De aquí en adelante los acontecimientos se vuelven difusos. Cada nueva noticia contenía un alto grado de especulación e, incluso, incertidumbre. Desde luego, a todo ello vino a sumarse el mutismo acérrimo de la policía. No pocas veces intentamos contactarnos con los efectivos que habían encontrado el cuerpo, recibiendo siempre por respuesta alguna insólita excusa. Por los periódicos locales nos enteramos de que había saltado, o lo habían arrojado, desde el duodécimo piso del edificio donde vivía. En la fotografía adjunta a una de las crónicas se observaba un departamento pequeño y humilde, con libros que poblaban los rincones más curiosos del lugar: libros en los sillones, sobre un viejo tocadiscos, volúmenes debajo de los cojines y sobre la cocina, textos apoyados en las paredes y sobre el refrigerador. Pero lo que en realidad nos impactó fueron dos sospechosos cuadernos que yacían sobre una mesa de centro. Ese día nos habíamos reunido en casa de Maira para comparar el material recopilado; las imágenes eran difusas y en escala de grises (por más que llamamos al periódico, jamás logramos conseguir los originales), por lo que no pudimos distinguirlas a cabalidad. Ya habíamos repasado todas las fotografías cuando mi acompañante se aventuró a declarar: "son las libretas, las libretas con las tareas y pasos de la operación". Quedamos estupefactos por unos segundos y luego dirigimos, en un mismo movimiento, nuestras miradas hacia los responsables de apuntar en los cuadernillos. A pesar de las amenazas e insistencias, ambos negaron que se tratara de los apuntes, asegurando que ellos, la misma noche del incidente, los habían quemado.

En el acta de defunción no se explicitaba la causa de muerte y, ante la falta de familiares que reclamasen por los motivos de ésta, el equipo forense se contentó con firmar rápidamente el documento y despachar el cuerpo del profesor. Los funerales fueron ese mismo fin de semana. El semestre ya estaba por acabar y algunos compañeros se excusaron debido a pruebas y trabajos pendientes.

Al primer aniversario de su muerte asistió casi la totalidad del curso. Nunca había notado cómo cambiaba la gente; los compañeros hoy reunidos no parecen ser los que hace un año.

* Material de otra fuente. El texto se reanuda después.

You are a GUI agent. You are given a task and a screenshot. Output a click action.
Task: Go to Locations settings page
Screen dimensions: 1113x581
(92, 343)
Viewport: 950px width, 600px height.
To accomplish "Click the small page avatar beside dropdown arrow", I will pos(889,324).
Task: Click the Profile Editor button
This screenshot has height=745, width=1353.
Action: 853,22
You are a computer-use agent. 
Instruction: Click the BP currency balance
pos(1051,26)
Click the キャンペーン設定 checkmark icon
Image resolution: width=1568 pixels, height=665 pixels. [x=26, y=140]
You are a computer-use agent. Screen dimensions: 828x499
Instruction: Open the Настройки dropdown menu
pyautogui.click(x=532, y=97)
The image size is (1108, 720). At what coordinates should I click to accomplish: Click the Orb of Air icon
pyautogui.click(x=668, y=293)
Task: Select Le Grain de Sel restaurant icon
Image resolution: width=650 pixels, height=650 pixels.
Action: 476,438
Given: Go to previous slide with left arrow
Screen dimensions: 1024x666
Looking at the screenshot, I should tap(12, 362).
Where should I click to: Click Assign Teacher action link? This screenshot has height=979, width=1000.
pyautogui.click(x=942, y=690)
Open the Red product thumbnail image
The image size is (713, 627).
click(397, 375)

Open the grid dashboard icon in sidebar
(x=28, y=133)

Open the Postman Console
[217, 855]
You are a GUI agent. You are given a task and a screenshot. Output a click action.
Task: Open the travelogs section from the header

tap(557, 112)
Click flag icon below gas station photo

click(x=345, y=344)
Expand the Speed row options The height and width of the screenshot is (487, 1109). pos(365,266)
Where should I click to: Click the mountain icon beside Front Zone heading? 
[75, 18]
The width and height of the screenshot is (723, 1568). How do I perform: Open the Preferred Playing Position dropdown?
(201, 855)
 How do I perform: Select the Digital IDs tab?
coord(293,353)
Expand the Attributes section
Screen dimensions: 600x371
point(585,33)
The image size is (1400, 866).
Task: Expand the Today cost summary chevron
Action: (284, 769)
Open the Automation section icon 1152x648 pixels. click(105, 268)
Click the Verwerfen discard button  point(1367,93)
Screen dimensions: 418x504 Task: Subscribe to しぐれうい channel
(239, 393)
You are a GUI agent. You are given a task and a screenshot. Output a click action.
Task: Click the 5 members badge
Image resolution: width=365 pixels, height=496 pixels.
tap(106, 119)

Se me había ocurrido escribir unas palabras para conmemorar al profesor, leerlas sobre su tumba magullada frente a mis compañeros y cumplir así con un ejercicio de horrenda hipocresía pero que consideraba justo. Evidentemente, no lo hice.

Nos dispersamos silenciosamente, tal vez pensando en las vacaciones venideras. Antes de subir al auto me acerqué a ella y la saludé. Musitó qué tal y siguió su rumbo. Antes de perderla de vista intenté invitarla a caminar. Quizás más adelante, contestó mientras se alejaba.